On Tuesday, a large-scale internet outage shut down major websites across the globe briefly, causing popular sites including Amazon, Reddit, Twitch, Spotify, and even the British government’s homepage to display “503 error” messages.
The outage’s roots were traced back to Fastly—a cloud computing platform that operates a network of servers strategically placed worldwide, which allow its back-end clients to move and store content nearby to various front-end users, thus conserving bandwidth and enabling swifter web browsing. According to the company, engineers were able to identify the problem 40 minutes after it was discovered, and within 49 minutes, 95% of its network was operating normally.

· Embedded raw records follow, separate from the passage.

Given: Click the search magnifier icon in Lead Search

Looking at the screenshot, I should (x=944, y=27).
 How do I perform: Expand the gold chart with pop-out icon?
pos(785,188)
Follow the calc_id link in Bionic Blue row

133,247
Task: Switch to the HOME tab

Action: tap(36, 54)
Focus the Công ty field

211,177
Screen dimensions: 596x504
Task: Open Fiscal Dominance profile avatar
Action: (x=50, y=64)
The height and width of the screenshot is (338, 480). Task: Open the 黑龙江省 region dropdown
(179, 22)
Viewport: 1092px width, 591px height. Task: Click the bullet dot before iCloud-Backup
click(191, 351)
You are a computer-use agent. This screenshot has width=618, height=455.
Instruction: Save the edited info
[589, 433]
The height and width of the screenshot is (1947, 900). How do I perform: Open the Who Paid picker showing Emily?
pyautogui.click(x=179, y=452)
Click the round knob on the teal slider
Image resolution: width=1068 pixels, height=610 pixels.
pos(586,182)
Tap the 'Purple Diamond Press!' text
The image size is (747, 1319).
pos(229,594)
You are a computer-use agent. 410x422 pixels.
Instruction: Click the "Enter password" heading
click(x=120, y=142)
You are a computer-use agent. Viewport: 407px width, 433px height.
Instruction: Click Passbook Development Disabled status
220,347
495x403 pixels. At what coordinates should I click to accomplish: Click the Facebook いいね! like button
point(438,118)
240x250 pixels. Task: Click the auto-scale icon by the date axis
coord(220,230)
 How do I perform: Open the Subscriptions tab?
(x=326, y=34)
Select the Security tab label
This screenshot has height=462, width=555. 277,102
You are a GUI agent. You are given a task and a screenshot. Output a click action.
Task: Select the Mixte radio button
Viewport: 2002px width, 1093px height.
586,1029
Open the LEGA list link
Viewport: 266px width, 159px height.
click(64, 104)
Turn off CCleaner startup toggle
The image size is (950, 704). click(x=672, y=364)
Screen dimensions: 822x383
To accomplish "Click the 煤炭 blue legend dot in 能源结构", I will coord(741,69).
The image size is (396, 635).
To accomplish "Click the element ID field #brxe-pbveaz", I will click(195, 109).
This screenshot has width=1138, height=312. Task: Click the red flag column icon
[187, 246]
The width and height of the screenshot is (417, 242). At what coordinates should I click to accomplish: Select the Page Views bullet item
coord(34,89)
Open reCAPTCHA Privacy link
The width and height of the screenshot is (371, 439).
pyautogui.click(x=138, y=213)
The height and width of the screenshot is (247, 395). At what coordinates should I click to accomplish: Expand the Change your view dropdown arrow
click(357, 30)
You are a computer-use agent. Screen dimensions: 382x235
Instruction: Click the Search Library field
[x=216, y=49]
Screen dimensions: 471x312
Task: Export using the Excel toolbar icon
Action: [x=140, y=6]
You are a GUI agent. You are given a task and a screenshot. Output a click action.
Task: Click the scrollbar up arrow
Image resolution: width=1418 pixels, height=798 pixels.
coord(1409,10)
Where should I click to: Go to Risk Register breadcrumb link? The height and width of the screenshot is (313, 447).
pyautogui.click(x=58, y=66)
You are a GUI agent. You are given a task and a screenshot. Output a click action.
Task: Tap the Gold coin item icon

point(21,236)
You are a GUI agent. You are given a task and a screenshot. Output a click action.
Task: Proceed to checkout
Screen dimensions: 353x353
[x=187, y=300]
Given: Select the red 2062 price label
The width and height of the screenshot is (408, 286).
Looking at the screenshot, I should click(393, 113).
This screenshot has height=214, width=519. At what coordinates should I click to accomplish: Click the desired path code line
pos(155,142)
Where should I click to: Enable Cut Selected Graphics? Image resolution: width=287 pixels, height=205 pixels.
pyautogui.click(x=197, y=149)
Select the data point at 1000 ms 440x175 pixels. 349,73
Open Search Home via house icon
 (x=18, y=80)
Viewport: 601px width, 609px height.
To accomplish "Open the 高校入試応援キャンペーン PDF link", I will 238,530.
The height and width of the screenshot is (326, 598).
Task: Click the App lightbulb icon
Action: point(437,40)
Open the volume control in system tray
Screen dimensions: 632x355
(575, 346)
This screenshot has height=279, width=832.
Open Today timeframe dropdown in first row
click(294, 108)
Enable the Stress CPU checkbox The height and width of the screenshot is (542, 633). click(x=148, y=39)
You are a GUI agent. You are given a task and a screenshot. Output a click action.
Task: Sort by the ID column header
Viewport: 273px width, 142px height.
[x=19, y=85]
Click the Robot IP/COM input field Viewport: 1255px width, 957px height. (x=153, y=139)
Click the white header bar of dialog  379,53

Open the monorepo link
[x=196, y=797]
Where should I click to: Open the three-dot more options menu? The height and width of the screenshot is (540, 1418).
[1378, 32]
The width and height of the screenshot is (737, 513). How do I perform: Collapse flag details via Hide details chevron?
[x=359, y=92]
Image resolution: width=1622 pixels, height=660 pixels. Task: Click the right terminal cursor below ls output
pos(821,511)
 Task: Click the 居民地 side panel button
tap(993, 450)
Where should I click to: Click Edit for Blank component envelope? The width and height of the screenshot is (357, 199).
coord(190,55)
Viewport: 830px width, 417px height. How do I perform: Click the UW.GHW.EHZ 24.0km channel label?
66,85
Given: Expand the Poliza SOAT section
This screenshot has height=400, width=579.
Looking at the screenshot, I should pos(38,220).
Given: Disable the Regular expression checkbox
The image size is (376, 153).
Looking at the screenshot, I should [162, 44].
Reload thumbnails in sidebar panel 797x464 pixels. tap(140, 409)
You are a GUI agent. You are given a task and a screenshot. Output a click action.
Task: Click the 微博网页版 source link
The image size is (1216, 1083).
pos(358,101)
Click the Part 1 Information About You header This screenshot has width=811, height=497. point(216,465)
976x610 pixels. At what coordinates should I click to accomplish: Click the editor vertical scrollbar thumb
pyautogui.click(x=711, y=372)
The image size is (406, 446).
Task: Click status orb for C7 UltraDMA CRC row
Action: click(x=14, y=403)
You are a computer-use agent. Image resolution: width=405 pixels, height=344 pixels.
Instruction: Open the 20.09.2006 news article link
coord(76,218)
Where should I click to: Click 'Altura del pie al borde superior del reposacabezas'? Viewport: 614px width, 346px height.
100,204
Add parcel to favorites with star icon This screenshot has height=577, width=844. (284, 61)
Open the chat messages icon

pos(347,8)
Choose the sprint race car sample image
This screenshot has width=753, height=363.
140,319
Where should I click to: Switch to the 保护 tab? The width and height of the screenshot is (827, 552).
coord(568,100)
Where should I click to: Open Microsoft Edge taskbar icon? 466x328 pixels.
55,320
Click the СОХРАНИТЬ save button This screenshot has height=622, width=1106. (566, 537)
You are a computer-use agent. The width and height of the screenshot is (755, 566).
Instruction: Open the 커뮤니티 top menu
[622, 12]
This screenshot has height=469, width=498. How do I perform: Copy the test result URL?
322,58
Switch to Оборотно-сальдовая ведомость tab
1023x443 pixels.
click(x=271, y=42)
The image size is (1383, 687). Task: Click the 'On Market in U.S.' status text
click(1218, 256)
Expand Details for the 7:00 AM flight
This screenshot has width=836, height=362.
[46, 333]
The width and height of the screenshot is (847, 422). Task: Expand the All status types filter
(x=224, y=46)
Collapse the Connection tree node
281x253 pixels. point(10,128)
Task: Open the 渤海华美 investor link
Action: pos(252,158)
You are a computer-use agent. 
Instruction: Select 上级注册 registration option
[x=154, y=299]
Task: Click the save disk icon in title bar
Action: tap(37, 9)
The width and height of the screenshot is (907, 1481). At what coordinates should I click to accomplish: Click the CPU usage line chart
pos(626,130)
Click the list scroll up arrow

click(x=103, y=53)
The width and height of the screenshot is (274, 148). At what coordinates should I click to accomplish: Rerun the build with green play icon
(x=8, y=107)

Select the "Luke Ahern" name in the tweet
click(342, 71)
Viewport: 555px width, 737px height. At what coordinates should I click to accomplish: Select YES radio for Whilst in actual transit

A spokesperson told Fast Company shortly thereafter that the issue was “a service configuration that triggered disruptions across our POPs globally”—but now, it’s offering more color on exactly what happened. As it turns out, a single Fastly customer inadvertently toppled the tentpoles of the internet, impacting websites including Fast Company and its sister publication, Inc.
In a blog post late Tuesday, Nick Rockwell, senior vice president of engineering and infrastructure at Fastly, wrote, “On May 12, we began a software deployment that introduced a bug that could be triggered by a specific customer configuration under specific circumstances. Early June 8, a customer pushed a valid configuration change that included the specific circumstances that triggered the bug, which caused 85% of our network to return errors.”
According to Fastly, it was previously unaware of the software bug, which was dormant until it suddenly ate through vast swaths of the World Wide Web. After conjuring back the webpages, the company created a permanent fix for the bug and is now investigating how it avoided detection during testing.
It also apologized for the disruption of its “mission critical services.”
The issue has raised concerns around how much of the internet—which is definitely “mission critical”—relies on just a handful of infrastructure architects. If one customer switching its settings could knock out our means of shopping, connecting, and consuming news, is that perhaps a recipe for disaster?
Apparently not for Fastly, whose stock was up 12% at one point Tuesday following the outage. Some speculate that could be related to the company’s quick and effective recovery, or the fact that many people were just alerted to the company’s existence and its vital role in propping up the internet. It has only a few competitors, including Akamai, Cloudflare, and Amazon’s CloudFront.
However, things aren’t as swell for its clients. According to a calculation from SEO group Reboot, Amazon alone could have lost $32 million in sales during the service glitch.